Fondazione Allori

L’Archivio è composto da cinque fondi, ex archivi e agenzie nella loro completezza, che operavano nel ‘900. Raccolti negli anni novanta da Umberto Cicconi. Attraverso la Fondazione Allori, si inizia a rendere pubblico questo materiale che è rimasto nascosto per quasi due decenni. Tornano alla luce l’antica agenzia VEDO di Porry Pastorel, la Roma Press Photo di Tazio Secchiaroli, il materiale di Spartaco Appetiti, quello di Alberto Cartoni e il secolo si completa con tutti gli scatti dell’agenzia foto-giornalistica di Umberto Cicconi.

1. Fondo Agenzia V.E.D.O. (acronimo di "Visioni Editoriali Diffuse Ovunque", di Adolfo Porry Pastorel)
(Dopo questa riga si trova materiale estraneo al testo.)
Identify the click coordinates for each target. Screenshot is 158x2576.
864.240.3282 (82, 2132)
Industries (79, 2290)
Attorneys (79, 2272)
Prima di Fondarla, nel 1908, egli illustra con i suoi servizi il quotidiano “La Vita”, e qualche anno più tardi firma un contratto con il “Giornale d’Italia”. Nel 1937 attrezza un grosso furgone a camera oscura per potersi recare sul luogo degli avvenimenti e sviluppare immediatamente il materiale per i giornali. Spesso, infatti, con astuzia riesce a battere sul tempo persino gli operatori dell’Istituto Luce, ente ufficiale per la propaganda di regime. Nel dopoguerra abbandona la professione e si ritira nel paese natale, dove muore nel 1959. Suo allievo è stato Tazio Secchiaroli. Tra i vari temi: Vaticano (1870-1945); Fascismo; Casa Savoia (1890-1946); La Liberazione di Roma fino alle elezioni del 1948.

2. Fondo Roma Press Photo

Fondata nel 1955 da Tazio Secchiaroli e il collega Sergio Spinelli, cui fecero parte anche altri fotografi. Primo scoop dell’agenzia fu il caso Montesi, fatto di cronaca nera che ha avuto in Italia un grande rilievo mediatico. Le fotografie della Roma Press Photo entrarono negli atti processuali, grazie ad un intervento investigativo dei reporter. Seguì lo scoop del ’58 di Re Faruk a Via Veneto in compagnia di due donne, e ritratto nelle notti romane della Dolce Vita. L’iconografia divinistica dei tempi, le splendide foto posate e curate nei minimi dettagli, lasciano spazio ad uno stile fotografico che si esprime entrando direttamente nel privato dello star system. Nel novembre del ’58 il reportage al ristorante Rugantino a Roma, con il celebre spogliarello di Aïché Nana, finisce su molte testate e L’Espresso dedica particolare attenzione al riguardo. L’agenzia riprende tutto sul fenomeno “La Dolce Vita”, su “Hollywood sul Tevere” e gli attori americani a Roma. È presente anche sui set cinematografici ed esegue ufficialmente tutti i backstage dei film, dal dopoguerra in poi. Lavora molto anche nell’editoria e realizza tutti i servizi per le maggiori testate italiane (fatti di cronaca minori, spettacolo, dietro le quinte, case di celebri personaggi, vita politica pubblica e privata).

3. Fondo Alberto Cartoni

Fotografo del Ventennio accreditato a Palazzo Venezia. Nel 1940, allo scoppio della guerra, l’archivio è stato murato dallo stesso Alberto Cartoni per tutelarlo da manomissioni e furti. Nel 1990 è stato riportato alla luce da Umberto Cicconi. Tra il materiale inedito dell’archivio: “La costruzione della Città Universitaria – La Sapienza” di Roma, “La costruzione del complesso del Foro Italico” e del “Colosso di Mussolini”, la mastodontica statua che doveva imperare sulla collina adiacente al complesso, mai innalzata.

4. Fondo Spartaco Appetiti

Fotografo accreditato presso la Santa Sede. Spaccati di vita quotidiana e ufficiale sul Vaticano.

Fondo Umberto Cicconi

Fotoreporter attivo dal 1978 al 2000 e fotografo personale di Bettino Craxi per vent’anni. Ha ritratto la politica nazionale e internazionale. Il fondo comprende inoltre l’archivio di Antonio Sansone, Vezio Sabatini, Italo Tonni, Osvaldo Restaldi.